- READING TEXT
*****
I decided to quit Twitter more than a year ago. As I wrote back then, it was a hackneyed departure. During the process of disconnecting my old account, I somehow created a new one. (I sorta recall getting a "Thank You" card from Jack Dorsey for being among Twitter's earliest users in 2006 or so. Ahh, the fond days of being limited to 140 characters.)
I don't know the password to the new one, so I can't delete it. Therefore, I'm technically still a Twitter user. I don't post tweets. I do, however, comment sometimes that people are idiots, which is the most common use for Twitter, a notion amplified by our former president.
Prior to taking his insecurities and anger to his own Truth Social platform, where he continues to rant and rave about how unfair the entire world is to him, Donald Trump defined how best to profit by acting like a child.
Now, everyone is in on the grift. Not all grifters are born equal, however. I am not shy about giving Trump all the credit due him for being such a masterful grifter. After all, it's the rare flimflam man who remains adored by the persons from whom he fleeces money.
*****
- THE DATA
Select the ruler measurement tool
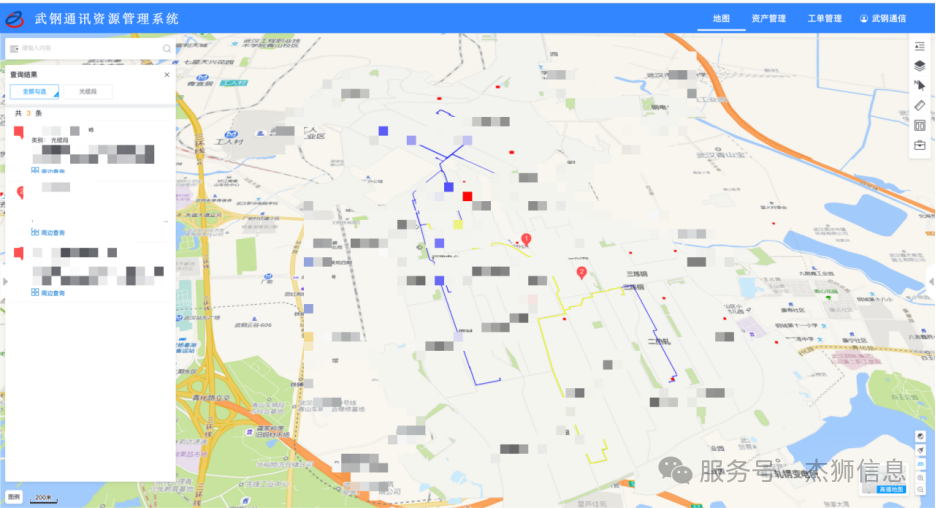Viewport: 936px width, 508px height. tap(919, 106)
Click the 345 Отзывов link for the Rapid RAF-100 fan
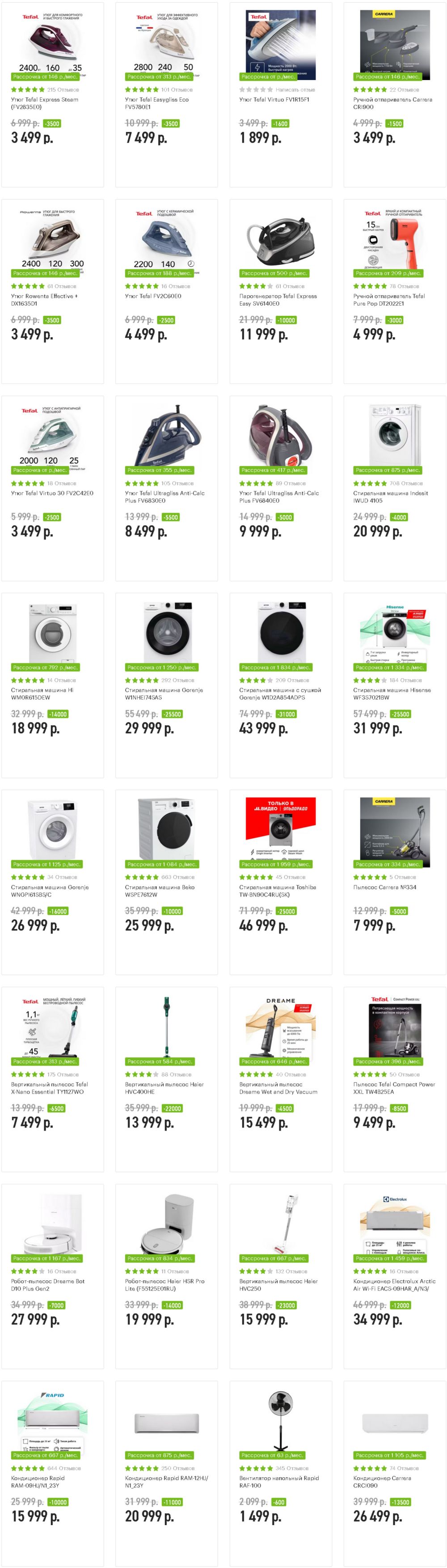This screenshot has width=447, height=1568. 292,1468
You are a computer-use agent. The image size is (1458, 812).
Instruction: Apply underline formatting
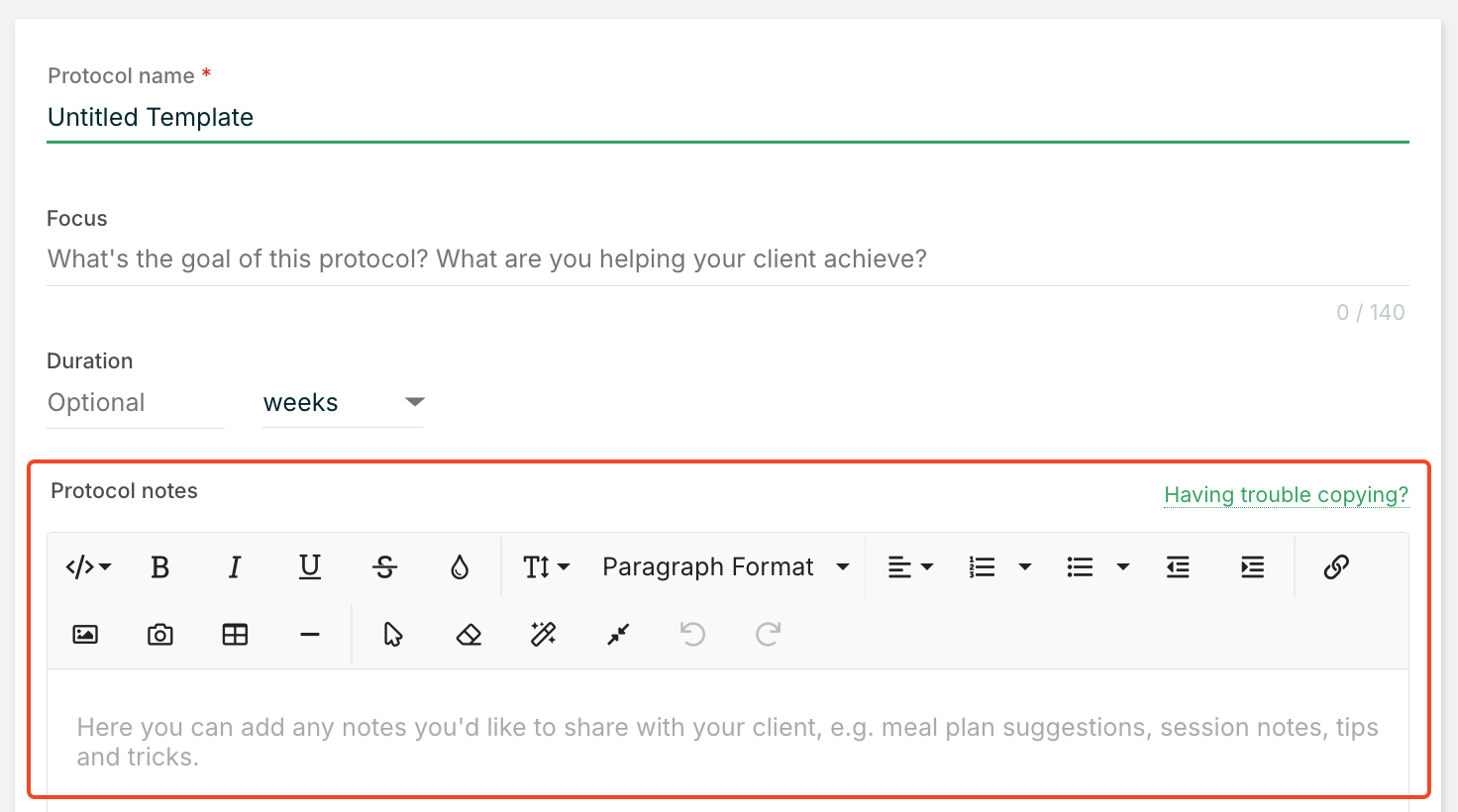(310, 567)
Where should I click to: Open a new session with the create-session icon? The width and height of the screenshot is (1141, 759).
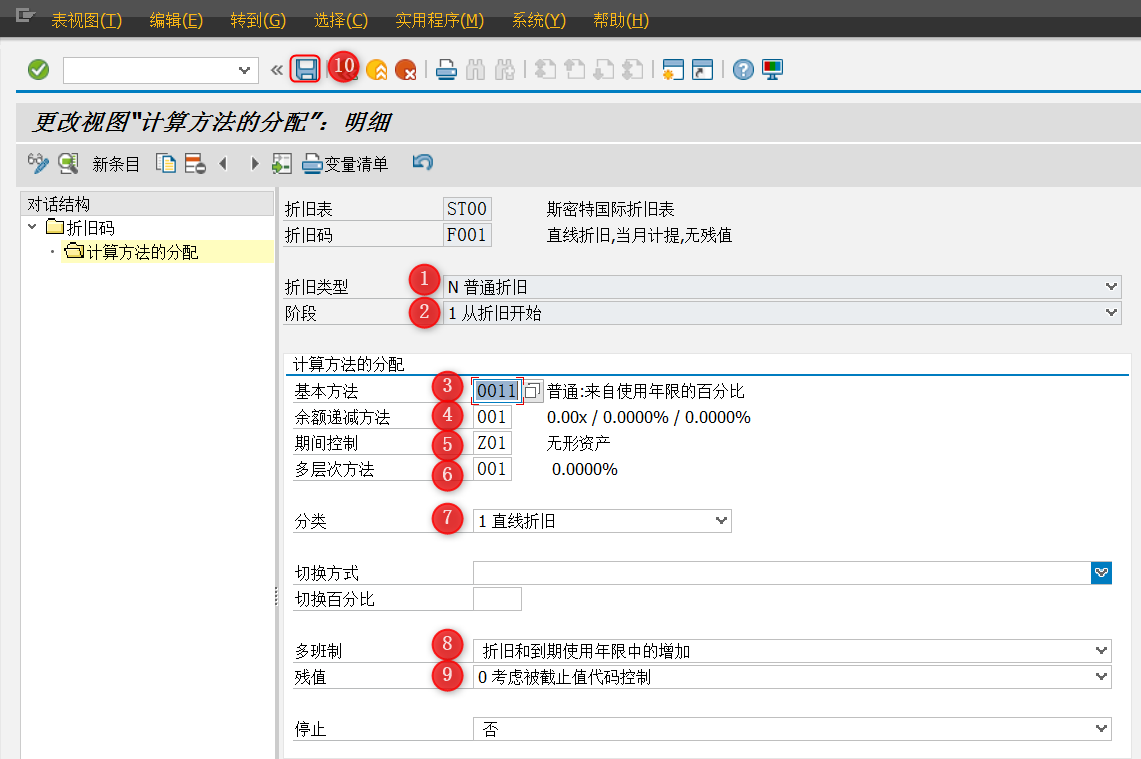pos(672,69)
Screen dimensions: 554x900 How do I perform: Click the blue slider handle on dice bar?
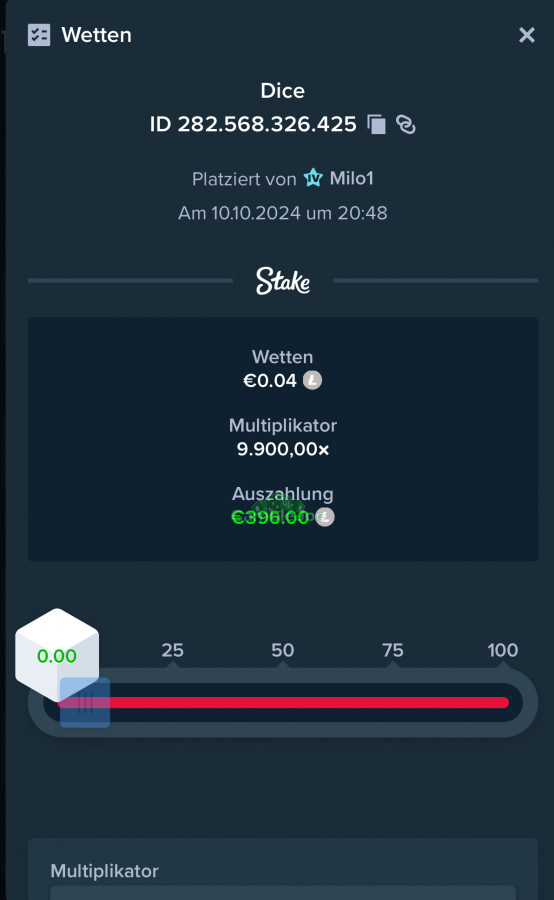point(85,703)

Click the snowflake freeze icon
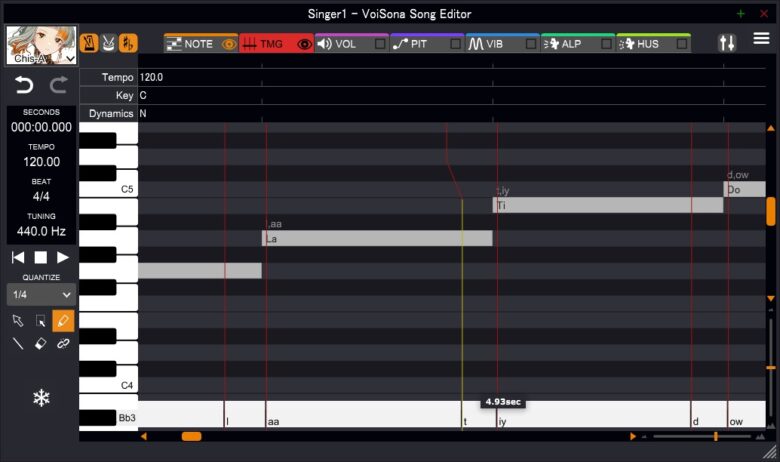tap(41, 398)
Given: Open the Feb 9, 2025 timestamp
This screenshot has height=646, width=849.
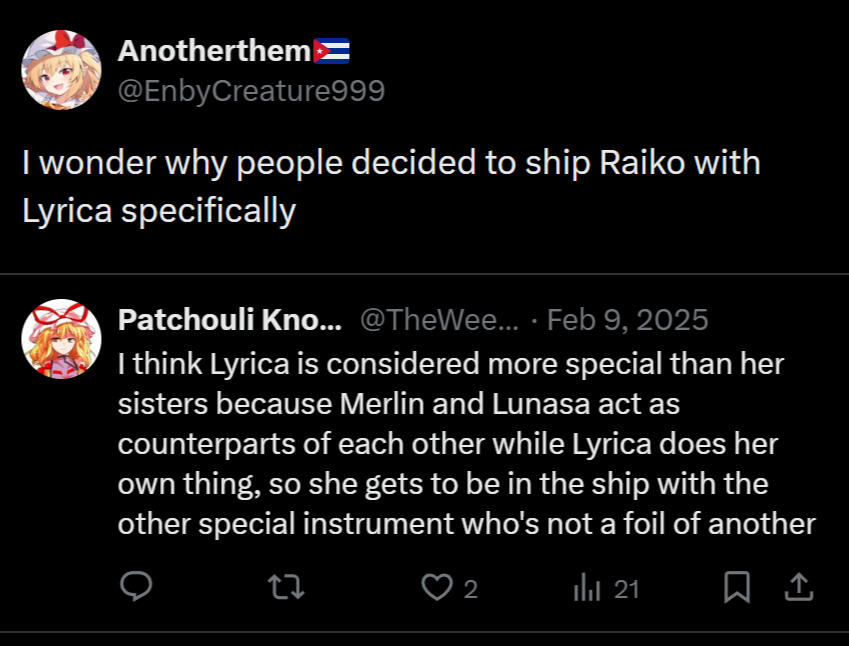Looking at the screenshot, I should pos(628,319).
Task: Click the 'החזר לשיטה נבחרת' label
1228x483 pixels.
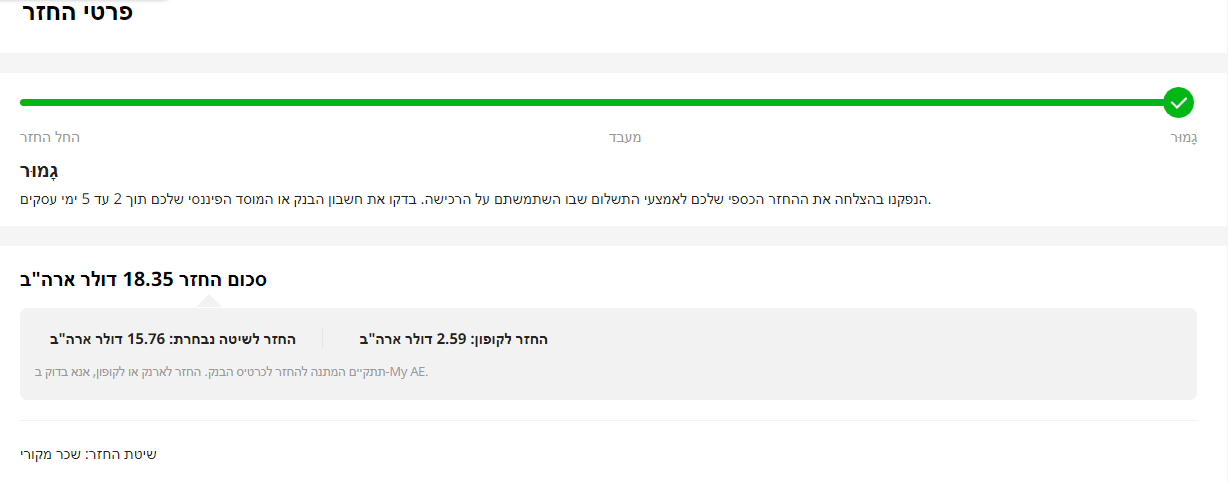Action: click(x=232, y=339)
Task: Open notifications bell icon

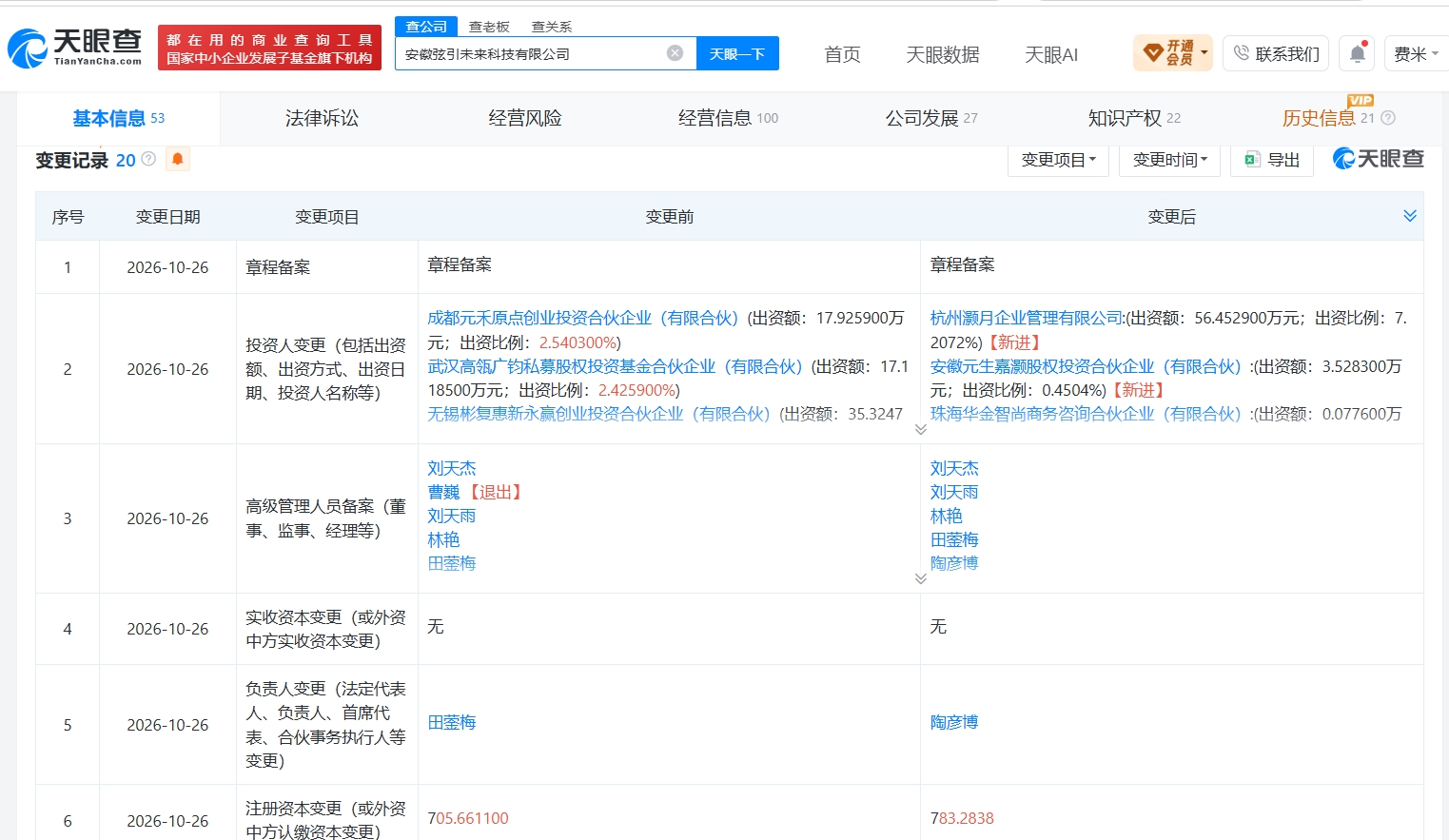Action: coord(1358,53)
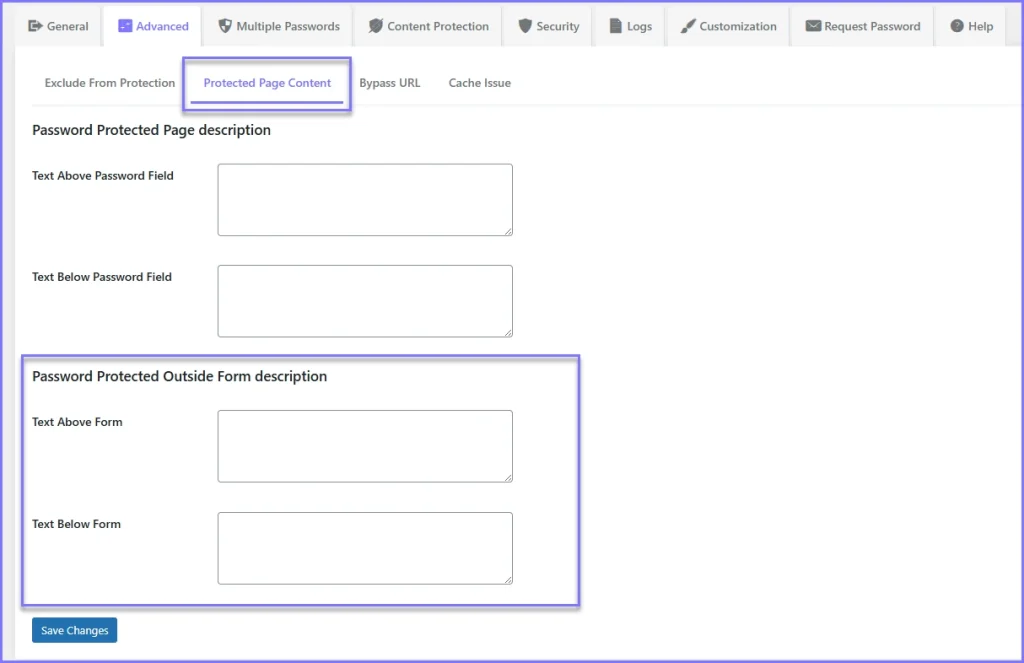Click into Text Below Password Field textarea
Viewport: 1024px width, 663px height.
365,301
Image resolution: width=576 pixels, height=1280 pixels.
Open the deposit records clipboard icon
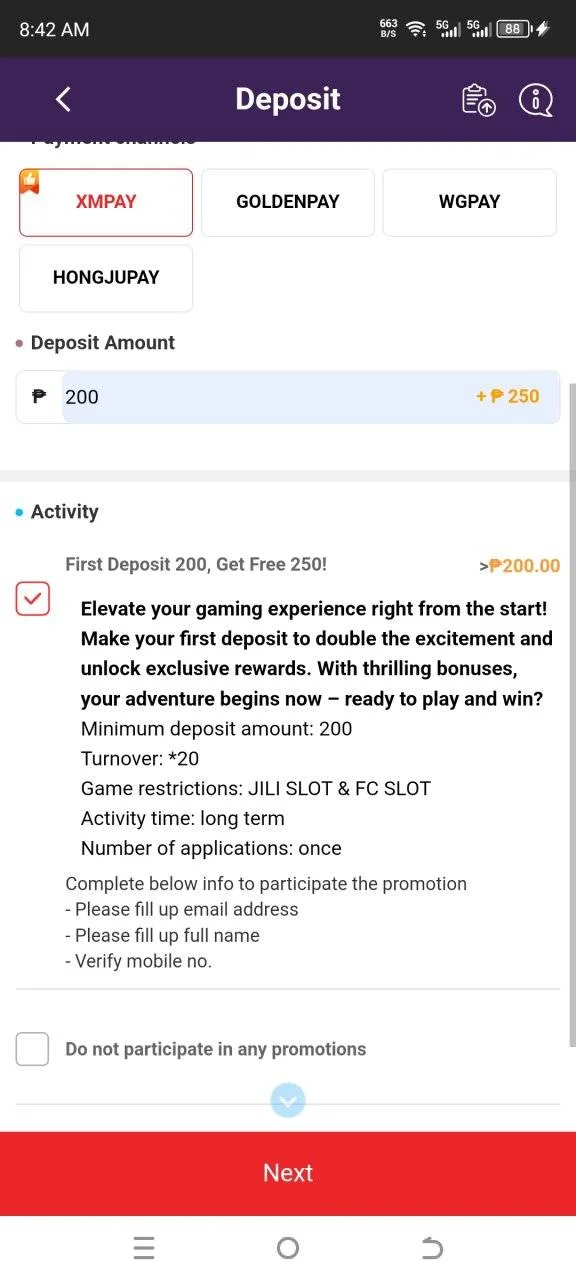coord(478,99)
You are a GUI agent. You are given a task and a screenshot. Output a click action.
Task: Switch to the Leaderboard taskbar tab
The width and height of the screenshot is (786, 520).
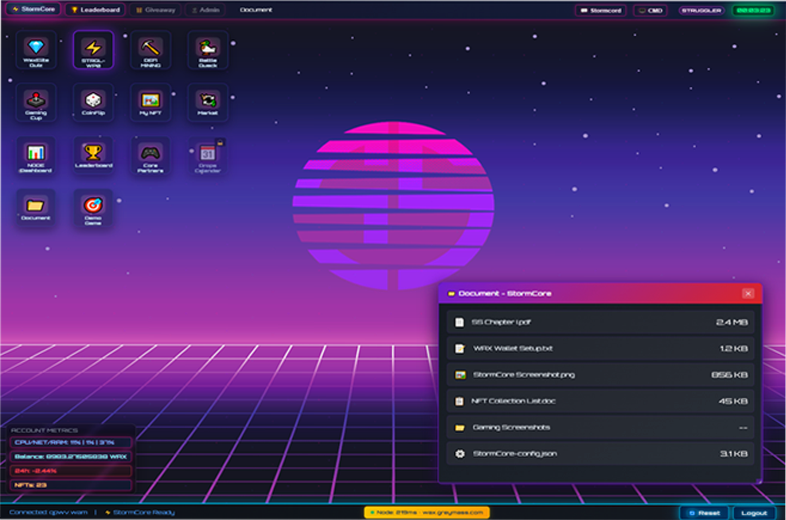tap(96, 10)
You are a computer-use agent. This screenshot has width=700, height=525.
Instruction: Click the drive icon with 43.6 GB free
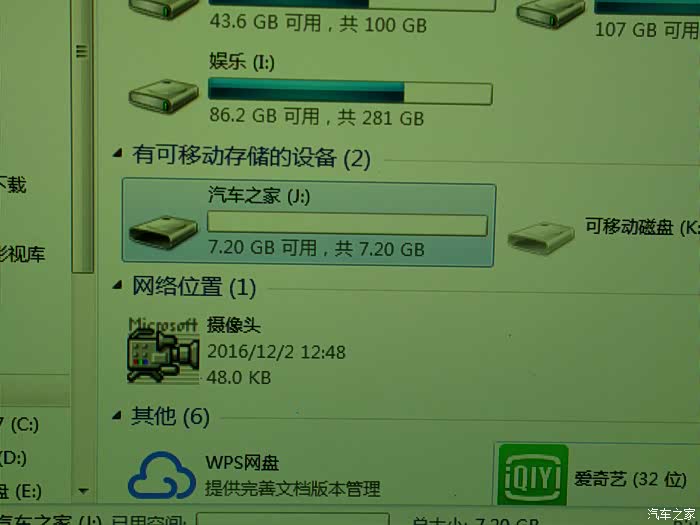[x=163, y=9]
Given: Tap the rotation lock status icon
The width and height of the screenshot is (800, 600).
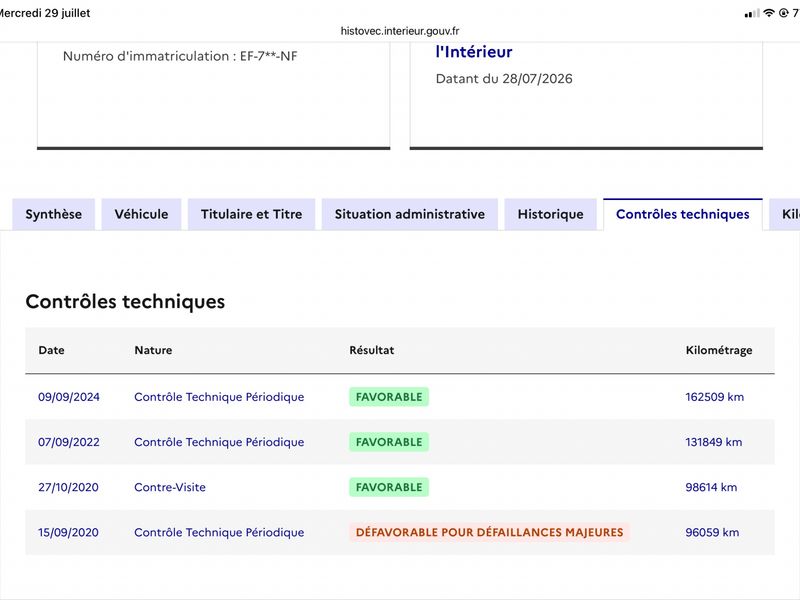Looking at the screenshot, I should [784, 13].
*****
- EXERCISE REQUIREMENTS
Can you reproduce the passage of the essay on quitting Twitter from "I decided to" to "our former president.", word for word?

- ANSWER SPACE
I decided to quit Twitter more than a year ago. As I wrote back then, it was a hackneyed departure. During the process of disconnecting my old account, I somehow created a new one. (I sorta recall getting a "Thank You" card from Jack Dorsey for being among Twitter's earliest users in 2006 or so. Ahh, the fond days of being limited to 140 characters.)
I don't know the password to the new one, so I can't delete it. Therefore, I'm technically still a Twitter user. I don't post tweets. I do, however, comment sometimes that people are idiots, which is the most common use for Twitter, a notion amplified by our former president.